My scholarship and teaching draws on decolonial feminism, curandera praxis, and women of color and Anzaldúan theory to write and teach about Chicana, Latina, and indigenous women’s feminist spirituality, sexuality, healing, pedagogy, and cultural productions. A recent scholarly contribution has been my co-edited text Fleshing the Spirit: Spirituality and Activism in Chicana, Latina, and Indigenous Women’s Lives (2014), for which Dr. Hernández-Avila, a key forerunner in this field, wrote the foreword. One of the primary reasons I organized this three-part visit by Dr. Hernández-Avila was to ensure that “energy” from the perspective of spiritual studies and the arts and humanities more broadly speaking were addressed as part of the Common Experience repertoire of events. I am also pedagogically engaged with a community of colleagues on and off campus working in the Contemplative Practices field and Dr. Hernández-Avila’s workshop was an example of furthering such effective practices in teaching settings. Her presence on campus engaging these topics and methods was personally invigorating as much as it was intellectually provocative and emotionally engaging for students and faculty.


Summary of Events

Dr. Inés Hernández-Avila (Nimipu/Tejana), Professor of Native American Studies at the University of California, Davis visited SDSU for two days, April 20-21, 2016. This internationally respected senior scholar, professor and cultural educator, social justice activist since the 1970s in Texas and then California, and Nimipu/Tejana woman considered a “healer” and ceremonial leader her community, participated in three activities: 1 a.) a contemplative practices workshop, b.) a guest visit to WMNST512 Latinas in the Américas, and c.) a large lecture (with a reception beforehand).


a.) About 24 people attended this interactive workshop on experiencing energy, "Contemplative Practice, Healing, and Creativity.” Purposefully structured in an intimate, open dining-room/living room setting at the Agape House, it began with a blessing before a community dinner. When we returned to our circle, Professor Hernández moved into a personal and historically contextualized sharing of her life story in relation to the topic and then facilitated the collective sharing of participant’s intentions. In the second half, Dr. Hernández-Avila guided us through a meditation, a reflective debriefing about our experience, and a closing. As described in the common experience website with a link to rsvp for this event, its focus was on the relationship between contemplation, meditation, (self)healing, and creativity. Participants were led through a guided meditation wherein they connect to the center of the earth and to the cosmos, in a way that allows each 1 person to gather her or his own energy in a process of renewal and re-emergence. The emphasis was on the ability that each individual has to practice this “renewal meditation” through contemplation, mindfulness, and grounding. Attendees left energetically rejuvenated after having embodied the effects of mindful breathing and meditation and with a new or affirmed tool for practicing such culturally grounded energy work.

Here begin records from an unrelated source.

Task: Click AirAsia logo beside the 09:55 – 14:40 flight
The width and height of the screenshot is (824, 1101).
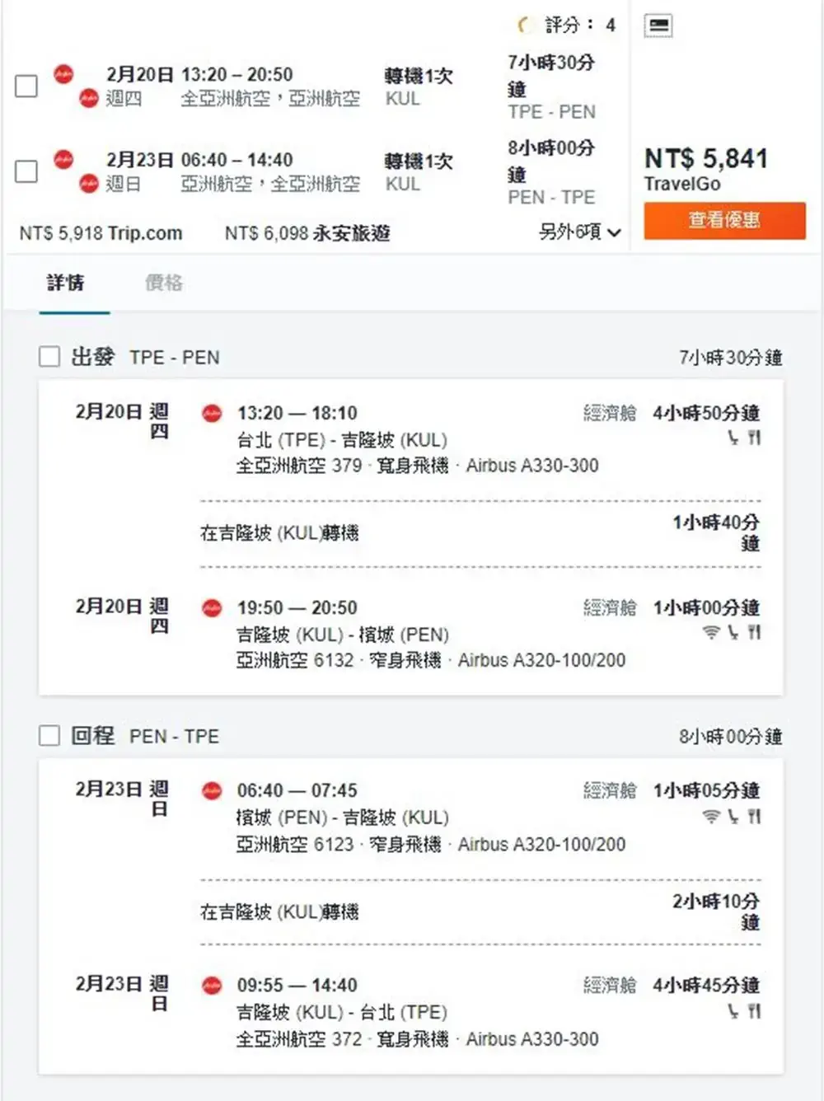Action: 212,985
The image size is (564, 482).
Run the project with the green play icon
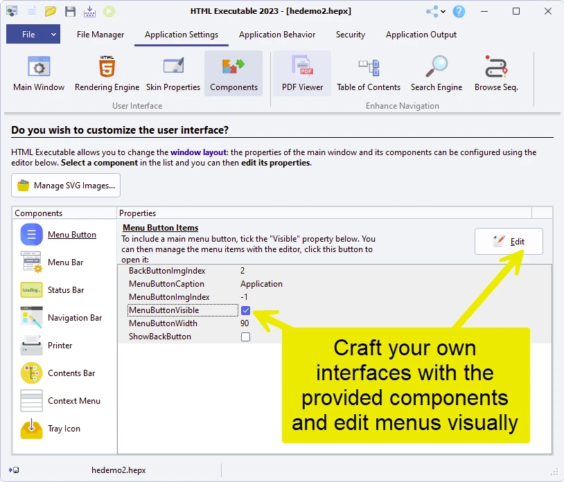coord(110,10)
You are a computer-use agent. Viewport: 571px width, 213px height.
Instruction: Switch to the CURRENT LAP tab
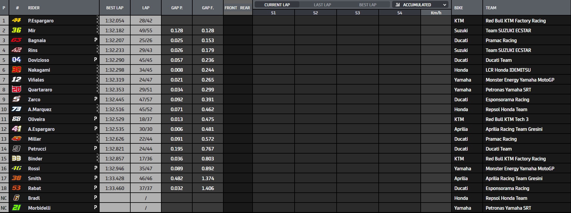[277, 5]
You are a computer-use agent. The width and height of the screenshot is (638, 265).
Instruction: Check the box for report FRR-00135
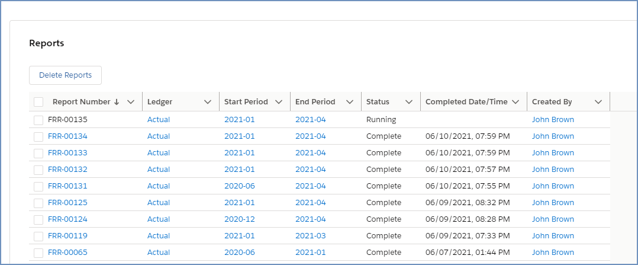38,120
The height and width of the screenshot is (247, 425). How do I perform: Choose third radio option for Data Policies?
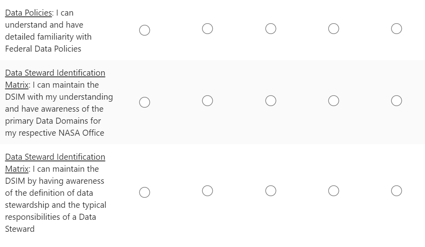tap(271, 29)
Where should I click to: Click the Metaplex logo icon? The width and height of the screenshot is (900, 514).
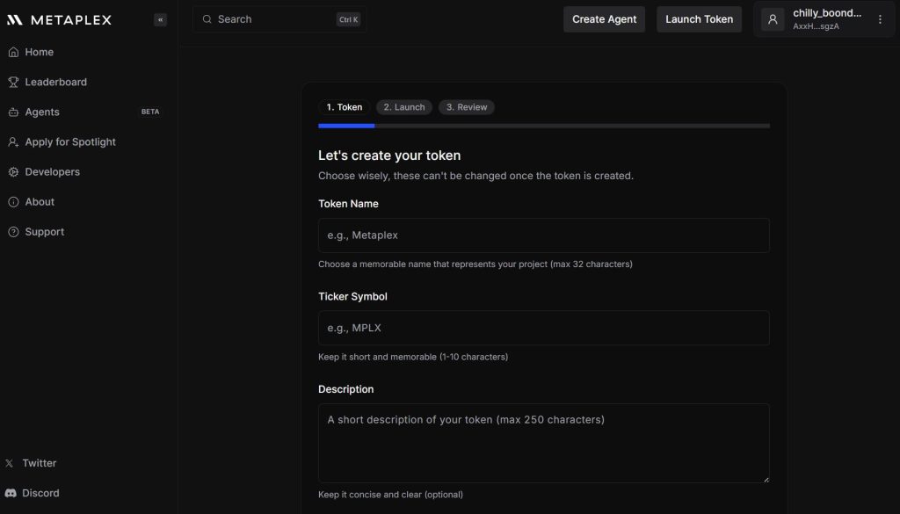(14, 19)
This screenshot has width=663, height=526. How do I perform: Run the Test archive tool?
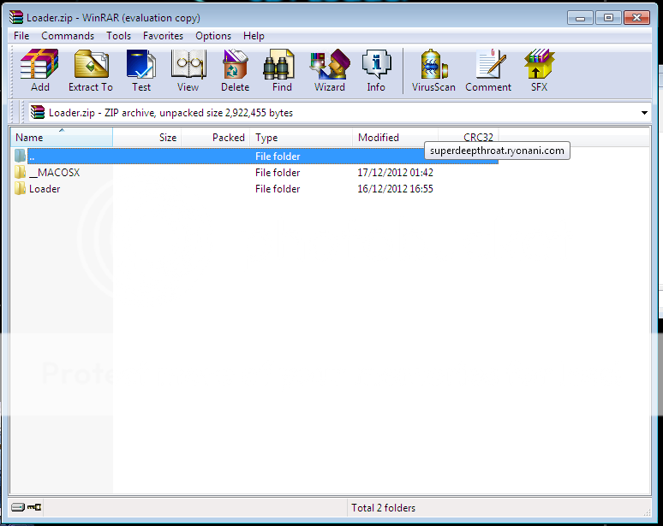[141, 70]
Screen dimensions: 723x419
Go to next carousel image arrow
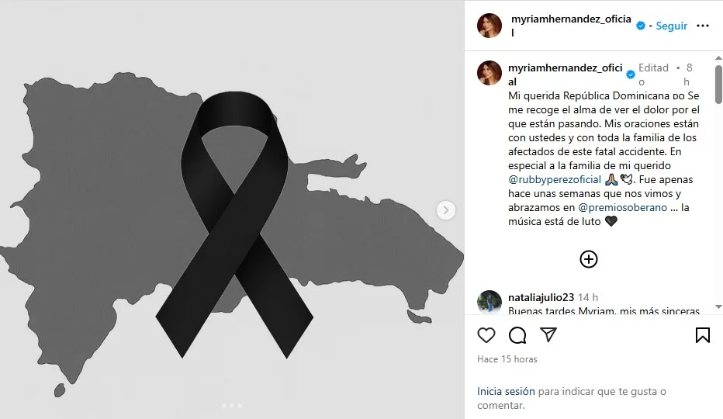446,210
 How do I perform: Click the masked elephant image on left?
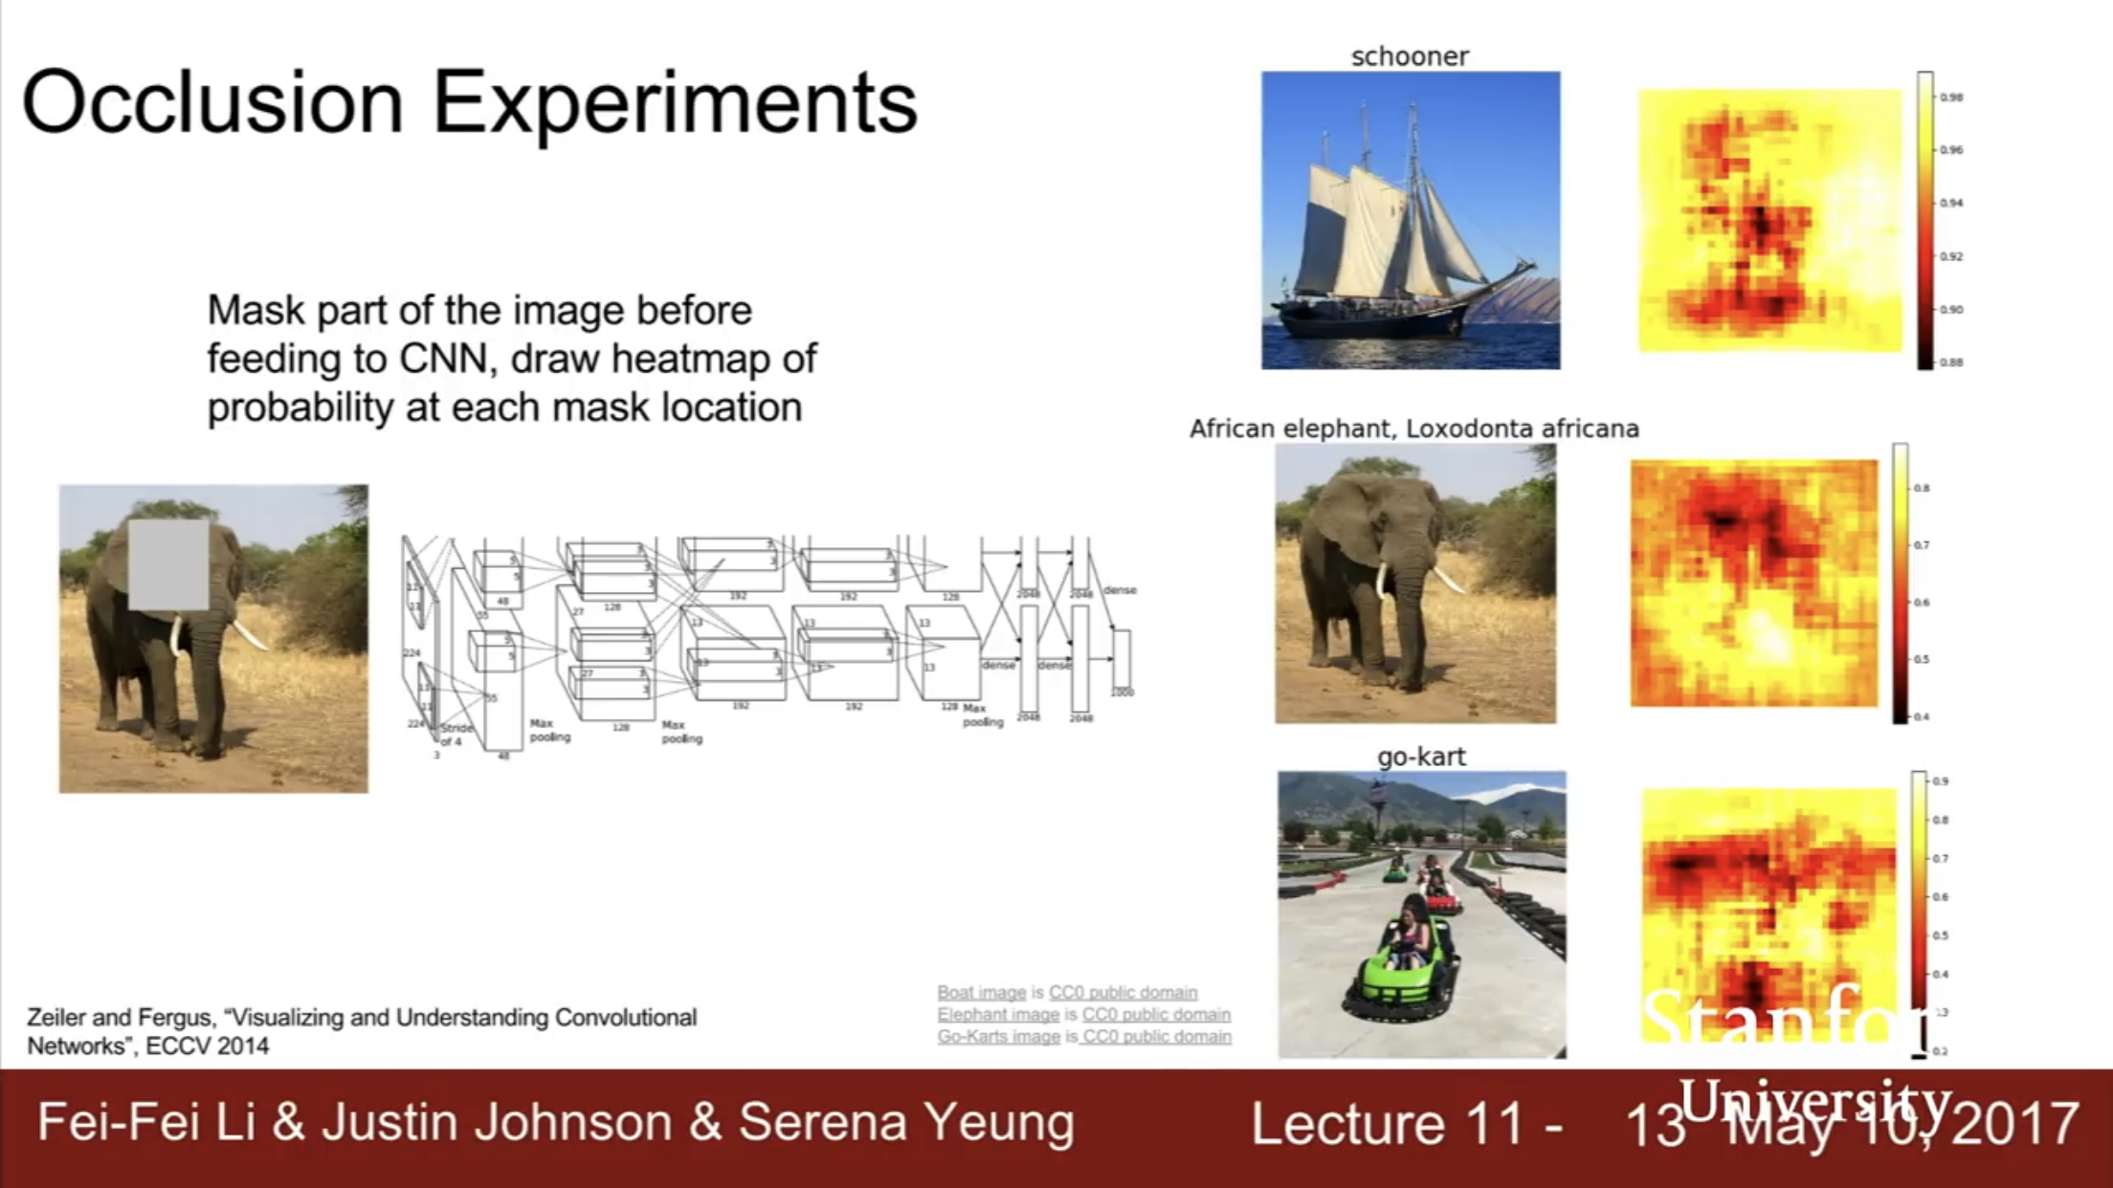213,639
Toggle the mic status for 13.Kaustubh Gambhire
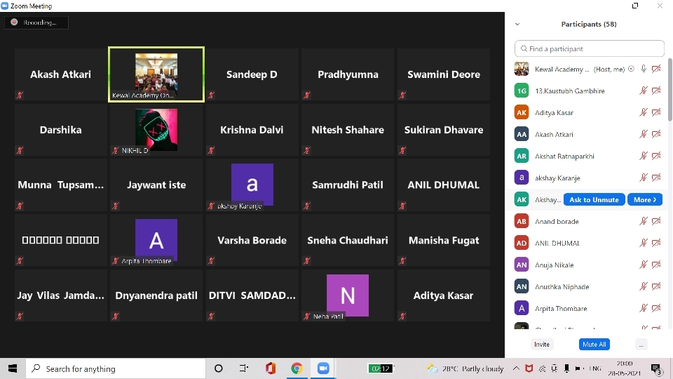The image size is (673, 379). tap(644, 91)
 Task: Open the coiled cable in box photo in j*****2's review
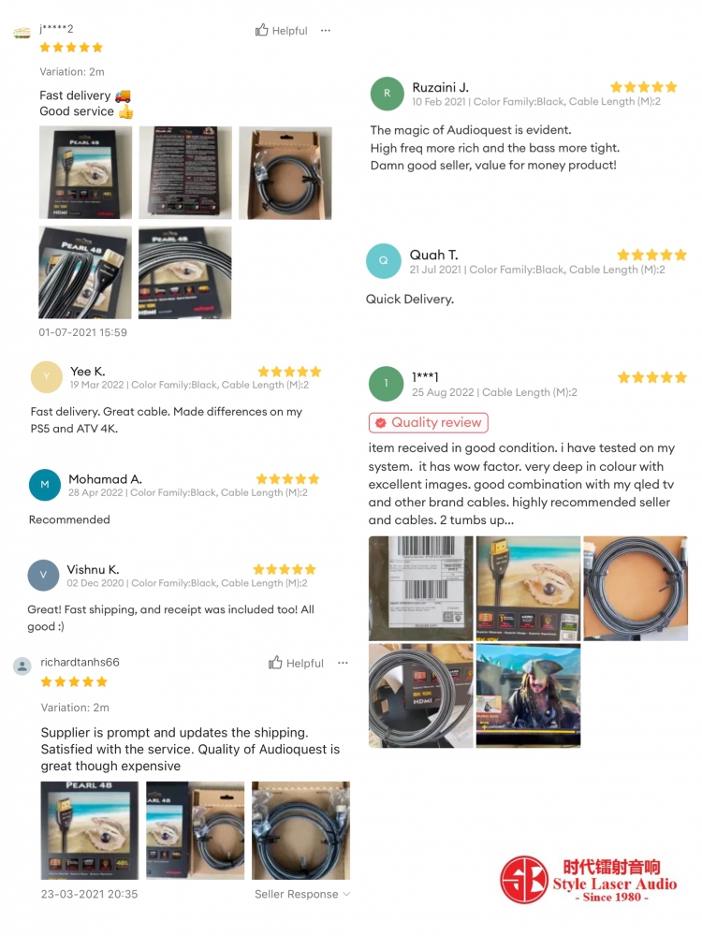[285, 172]
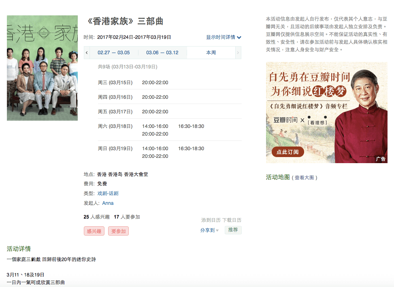Switch to the 03.06 — 03.12 week tab
Screen dimensions: 394x287
pos(162,53)
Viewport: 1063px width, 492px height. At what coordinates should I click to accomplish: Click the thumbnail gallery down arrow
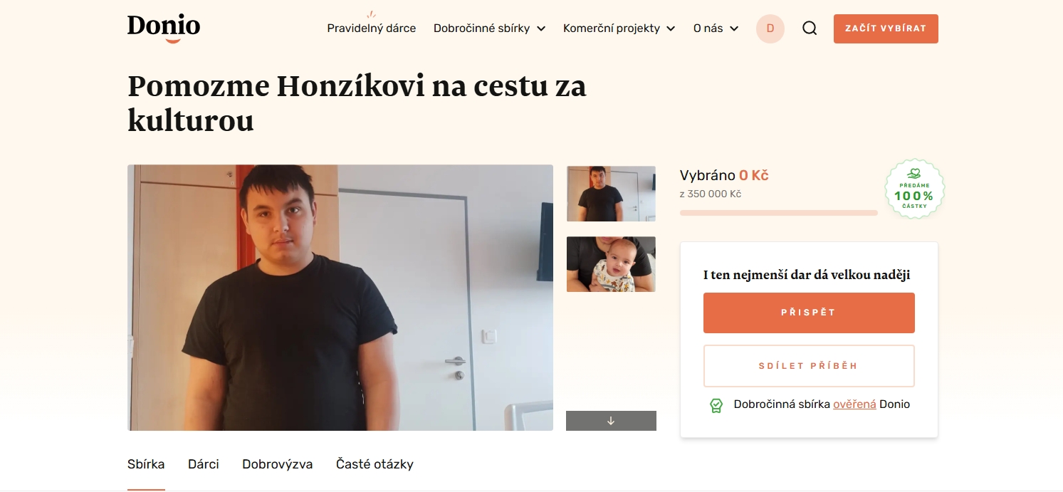pyautogui.click(x=611, y=421)
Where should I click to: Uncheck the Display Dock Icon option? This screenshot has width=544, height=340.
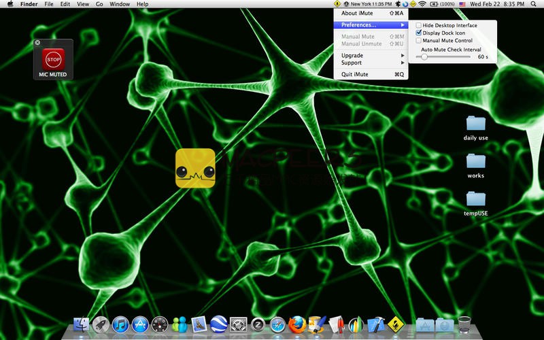point(419,33)
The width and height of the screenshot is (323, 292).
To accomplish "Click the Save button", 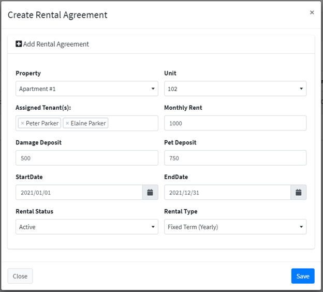I will tap(303, 276).
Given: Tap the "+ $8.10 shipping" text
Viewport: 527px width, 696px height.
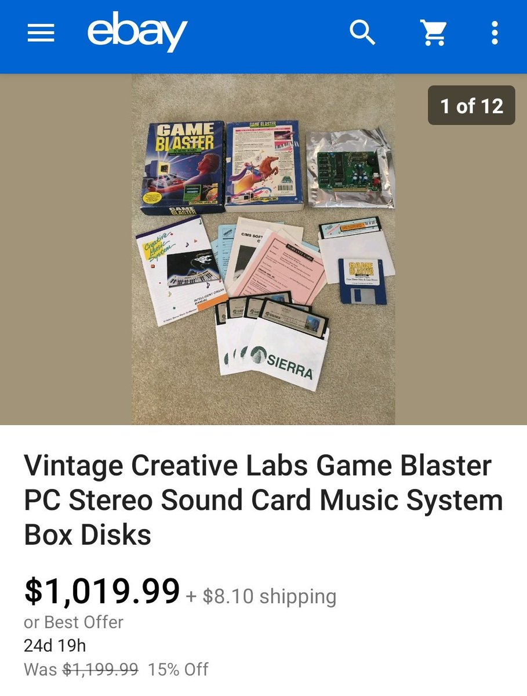Looking at the screenshot, I should pos(261,596).
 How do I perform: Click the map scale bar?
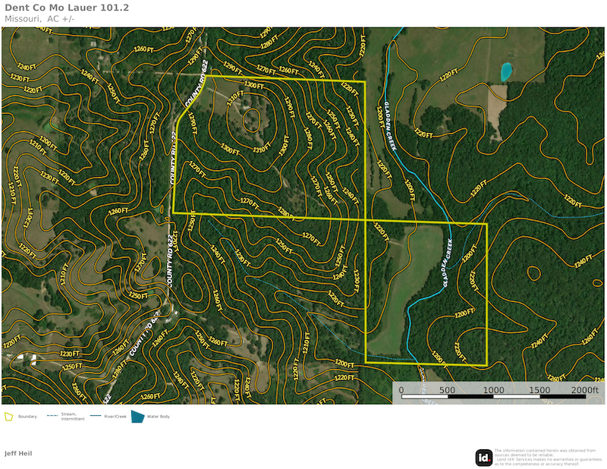(x=493, y=397)
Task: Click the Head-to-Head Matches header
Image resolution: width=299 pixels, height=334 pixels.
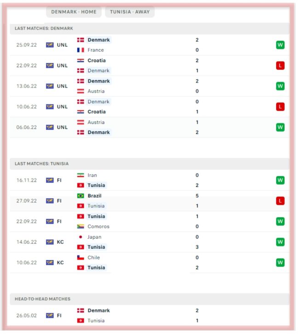Action: [42, 299]
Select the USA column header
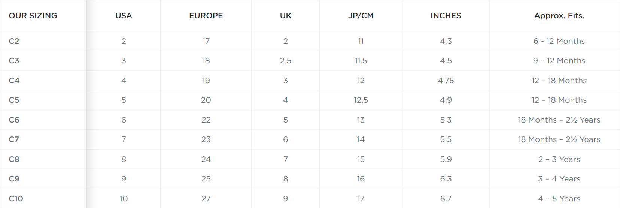The image size is (620, 208). point(124,16)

b.) Professor Hernández-Avila visited my WMNST512 Latinas in the Américas upperdivision class of 20 or so students to discuss her assigned readings: the Foreword to Fleshing the Spirit (2014) and “In the Presence of Spirit(s): A Meditation on the Politics of Solidarity and Transformation” (2002). Seizing the opportunity to have the renown scholar in the room, students were able to ask questions, ask her to elaborate her points, and make informed comments to further their knowledge and make relevant links to our learning outcomes.


c.) For her large public lecture attended by at least 150 people, Dr. Hernández-Avila presented “From the Heart: The Energy of Creativity, Healing, and Social Transformation-A Nimipu/Tejana Feminist Perspective.” To help set the tone, Dr. Hernández-Avila invited American Indian Studies Professor Cutcha Risling Baldy to begin with a song. She addressed the connections between the energy of social transformation, healing, and creativity in the pursuit and manifestation of social justice, from a Nimipu/Tejana perspective. Theorizing from this culturally specific and historically conscious perspective, she emphasized the notions of social transformation and social justice as intimately related to autonomy (personal and collective), the relationship of healing to the movement of energy, and the role of the heart as key to creativity and transformation. Professor Hernández-Avila also weaved into her lecture the artwork of two indigenous visual artists that she argued are engaging the energy of creativity and conveying it through their socially transformative art: Lyn Risling and Alicia Siu. Afterwards, there was a lively question and answer session for about 20 minutes of provocative discussion, followed by at least 30 minutes of attendees lingering to continue the discussion and take pictures with Professor Hérnandez-Avila.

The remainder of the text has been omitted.